U.S. Special Envoy Jason Greenblatt revealed that the administration’s peace plan calls for unification of Gaza and Judea and Samaria.
By Aryeh Savir, World Israel News
The yet-to-be-revealed U.S. peace plan for Israel and the Palestinians includes the reunification of Hamas-controlled Gaza and the Palestinian Authority (PA), Trump envoy Jason Greenblatt told Israel’s Ynet news Tuesday.
Greenblatt is the Special Representative for International Negotiations to U.S. President Donald Trump. He has been working on the plan for the past 19 months together with senior administration officials. His remarks attempted to dispel Palestinian claims that the plan calls for leaving Gaza a separate entity.
“Let’s be clear. Gaza and Judea and Samaria were separated for 10 years not only physically, but also politically between the Palestinian Authority and Hamas, denying the reality would be absurd,” Greenblatt said. “Contrary to [Palestinian] claims, the U.S. plan is to unite them,” he said.
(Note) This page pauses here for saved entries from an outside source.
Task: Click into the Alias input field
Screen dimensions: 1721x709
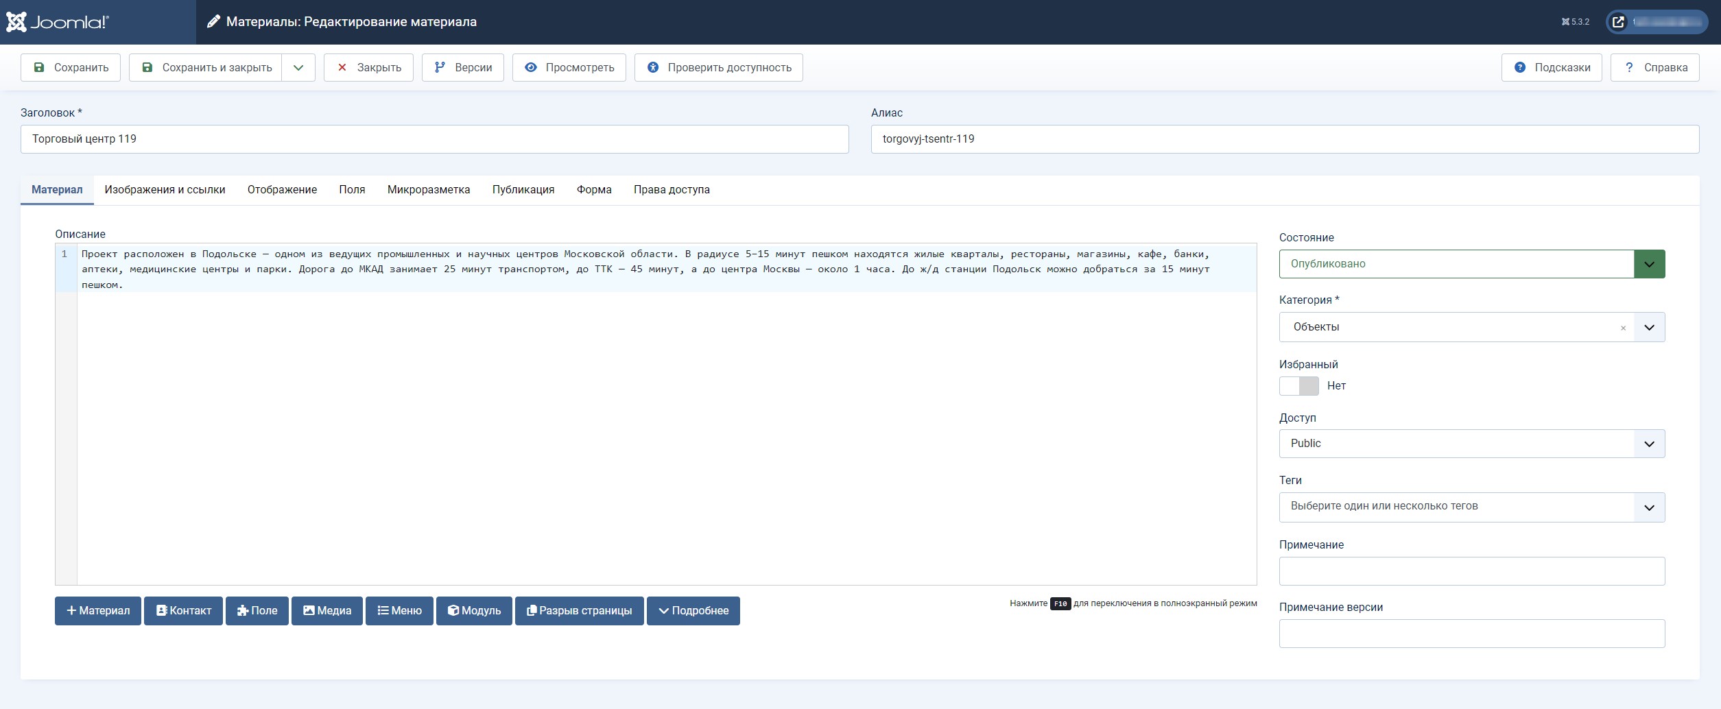Action: (1285, 139)
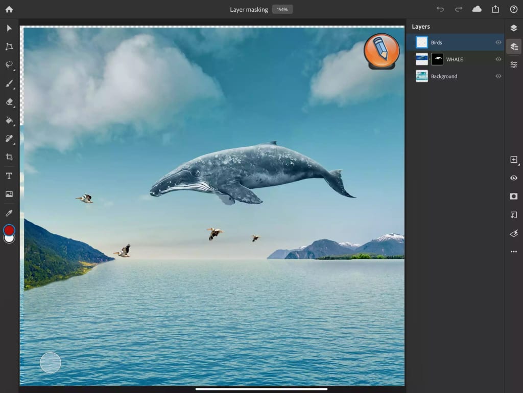Click the Undo button

(x=440, y=9)
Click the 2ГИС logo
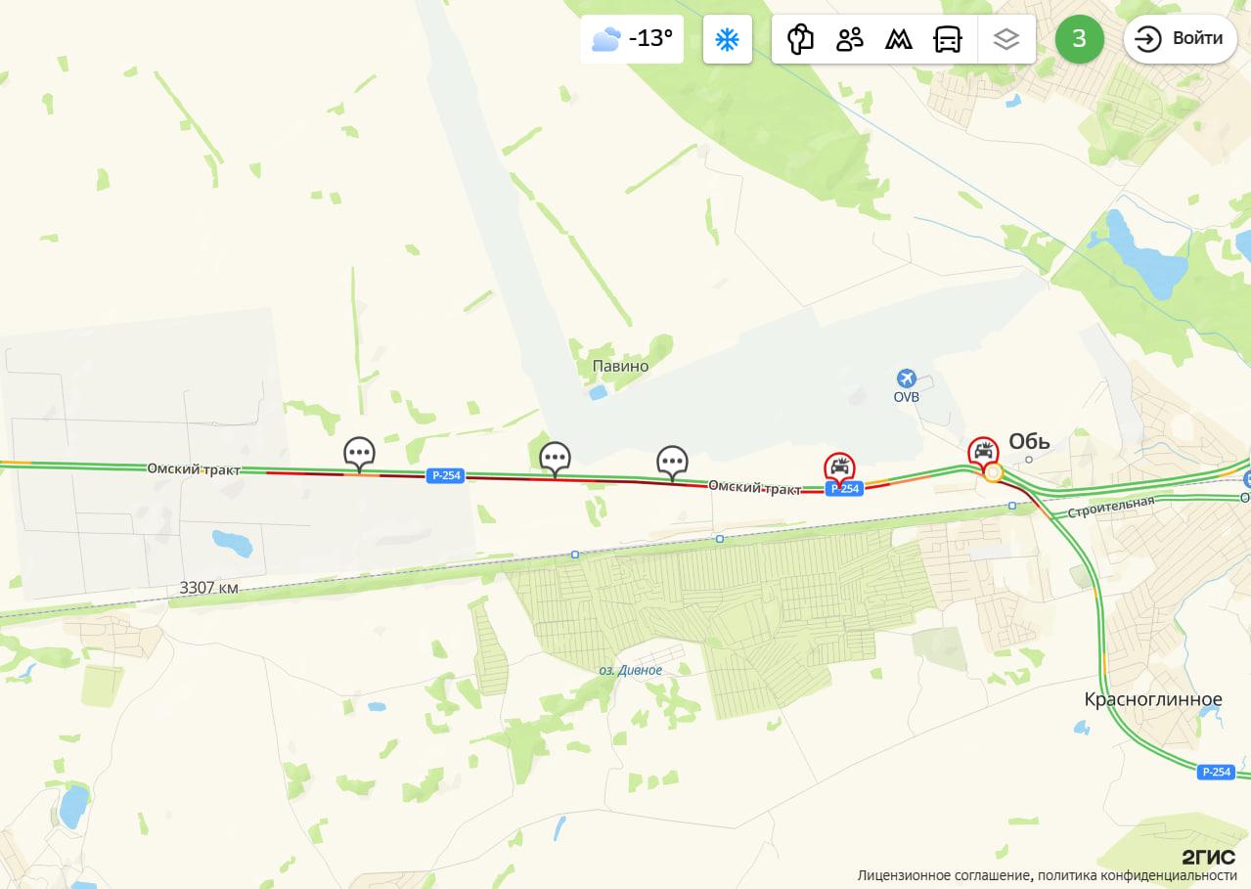1251x889 pixels. pyautogui.click(x=1208, y=856)
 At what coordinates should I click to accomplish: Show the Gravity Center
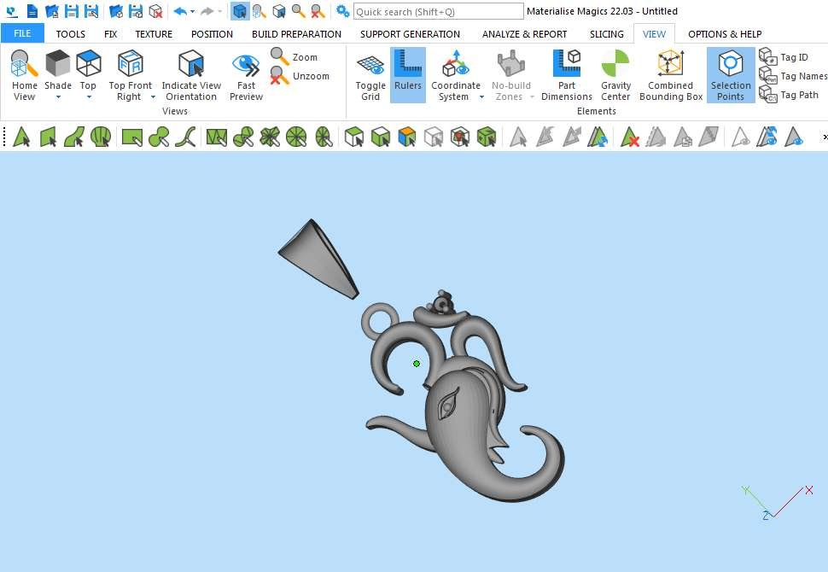click(615, 65)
“Make no mistake, we are here to help all the Palestinians, both in Judea and Samaria and in Gaza, and the disinformation that is being disseminated by those who are not exposed to the plan and want to spoil it does not help ordinary Palestinians,” he underscored, criticizing the PLO for disparaging the plan before seeing it.
U.S. officials have noted in recent weeks that the pending proposal will not require Israel to make concessions in the areas of security, but Prime Minister Benjamin Netanyahu “will have to demonstrate leadership and make difficult decisions.”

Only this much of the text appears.